# Need help choosing a pet!



## NurseJen (Jan 23, 2008)

Hi everyone - 
I am looking to purchase a pet for my son's 11th birthday. I'm interested in a species of lizard as I am allergic to anything with dander and my husband allergic to anything with feathers. (Sort of limits you, huh?).

I'd like something that doesn't need live crickets and is calm enough to allow a child to handle it. The leopard geckos would be great, except for the crickets part. Any ideas, anyone?

Thanks.
Jen


----------



## roxanne86 (Feb 23, 2008)

how about a tortoise? all they eat is vedge, i got one for my lil brother when he was 12


----------



## Drummerkid (Sep 24, 2007)

if you do get a tortoise they need a diet of 100% weeds such as dandelion, plaintain etc.


----------



## roxanne86 (Feb 23, 2008)

yes dandelion leaves are a big part of diet, but not hard to get hold of!! they can also have kale, courgette, grated carrot, grated apple, and occasionally a bit of grape!


----------



## roxanne86 (Feb 23, 2008)

you can even get a complete dry food but its more natural to feed them vedge and leaves


----------



## Drummerkid (Sep 24, 2007)

Yep. 100% weed diet with a bit of fuit and veg every now and then.

try and feed a wide varity of weeds not just one or two.

PM me if you're intrested in further details.


----------



## Rou (Dec 23, 2007)

### Material
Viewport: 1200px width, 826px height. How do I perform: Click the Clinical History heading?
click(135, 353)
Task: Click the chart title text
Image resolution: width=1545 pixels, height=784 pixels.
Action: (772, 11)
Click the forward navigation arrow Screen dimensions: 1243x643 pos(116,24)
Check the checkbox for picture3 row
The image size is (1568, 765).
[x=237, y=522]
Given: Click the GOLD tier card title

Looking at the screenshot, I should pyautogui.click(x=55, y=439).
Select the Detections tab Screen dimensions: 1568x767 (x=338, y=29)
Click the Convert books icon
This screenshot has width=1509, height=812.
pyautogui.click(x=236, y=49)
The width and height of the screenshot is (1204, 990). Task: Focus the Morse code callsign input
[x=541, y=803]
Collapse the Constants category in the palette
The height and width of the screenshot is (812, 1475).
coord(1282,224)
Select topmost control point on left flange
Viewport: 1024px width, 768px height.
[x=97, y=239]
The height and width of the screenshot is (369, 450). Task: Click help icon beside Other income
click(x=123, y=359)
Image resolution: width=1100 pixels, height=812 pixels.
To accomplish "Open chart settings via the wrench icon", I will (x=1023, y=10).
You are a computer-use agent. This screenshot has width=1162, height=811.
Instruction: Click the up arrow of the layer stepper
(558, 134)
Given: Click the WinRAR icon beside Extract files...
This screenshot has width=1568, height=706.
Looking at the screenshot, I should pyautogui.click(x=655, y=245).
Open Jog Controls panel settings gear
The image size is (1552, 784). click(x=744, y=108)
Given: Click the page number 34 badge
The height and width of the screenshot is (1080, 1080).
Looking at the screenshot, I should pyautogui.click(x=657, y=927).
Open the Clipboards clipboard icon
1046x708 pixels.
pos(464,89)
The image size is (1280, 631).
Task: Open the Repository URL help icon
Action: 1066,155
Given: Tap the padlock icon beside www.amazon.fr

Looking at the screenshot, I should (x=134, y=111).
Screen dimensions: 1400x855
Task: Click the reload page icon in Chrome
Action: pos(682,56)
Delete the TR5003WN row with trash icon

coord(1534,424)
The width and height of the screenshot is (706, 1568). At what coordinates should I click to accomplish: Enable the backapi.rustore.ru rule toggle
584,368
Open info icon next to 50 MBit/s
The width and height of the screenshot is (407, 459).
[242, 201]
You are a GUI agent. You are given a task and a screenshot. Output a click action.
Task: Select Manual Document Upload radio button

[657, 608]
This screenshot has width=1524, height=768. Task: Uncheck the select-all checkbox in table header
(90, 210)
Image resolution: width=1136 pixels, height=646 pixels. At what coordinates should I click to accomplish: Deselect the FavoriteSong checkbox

### What you will do
[a] In the forum thread about choosing a pet, what is the husband allergic to?
[b] Rewrite everything from "how about a" down to "dandelion, plaintain etc." in the pet thread, swapping "tortoise" for "box turtle".
[c] Carry on the forum thread about choosing a pet from the point where it stops.

### Task-by-task outputs
[a] He is allergic to anything with feathers.

[b]
how about a box turtle? all they eat is vedge, i got one for my lil brother when he was 12


----------



## Drummerkid (Sep 24, 2007)

if you do get a box turtle they need a diet of 100% weeds such as dandelion, plaintain etc.

[c]
Marginated tortoise or red footed tortoise. Only consume vegetation and are okay to handle as they are unable to scrabble and wont bite unless extremely provoked. I see from your profile you currently own a turtle so if a tortoise doesnt take your fancy what about a pair of aquatic frogs (Hymenochirus curtipes)?

These are lovely to look at and as they are fully aquatic they can be kept in a suitable tropical fish tank (pref not with other fish as they may become aggressive). These fellows are as simple to keep as a goldfish.
They feed can be fed mainly on fish flakes however they do agree with blood worms (can be bought dried or in liquid form). 

The only downfall about these guys is that they cannot be handled as they are just like a frog shaped fish.

Hows that?


----------



## neil777snake (Dec 6, 2008)

there are many veggie reptles on the market, why noy get one of these. Uromastyx lizards are vegatarians, grow to about 1 foot and can be handled no problem. they are very easy to care for as well..


----------



## wigey (Nov 24, 2008)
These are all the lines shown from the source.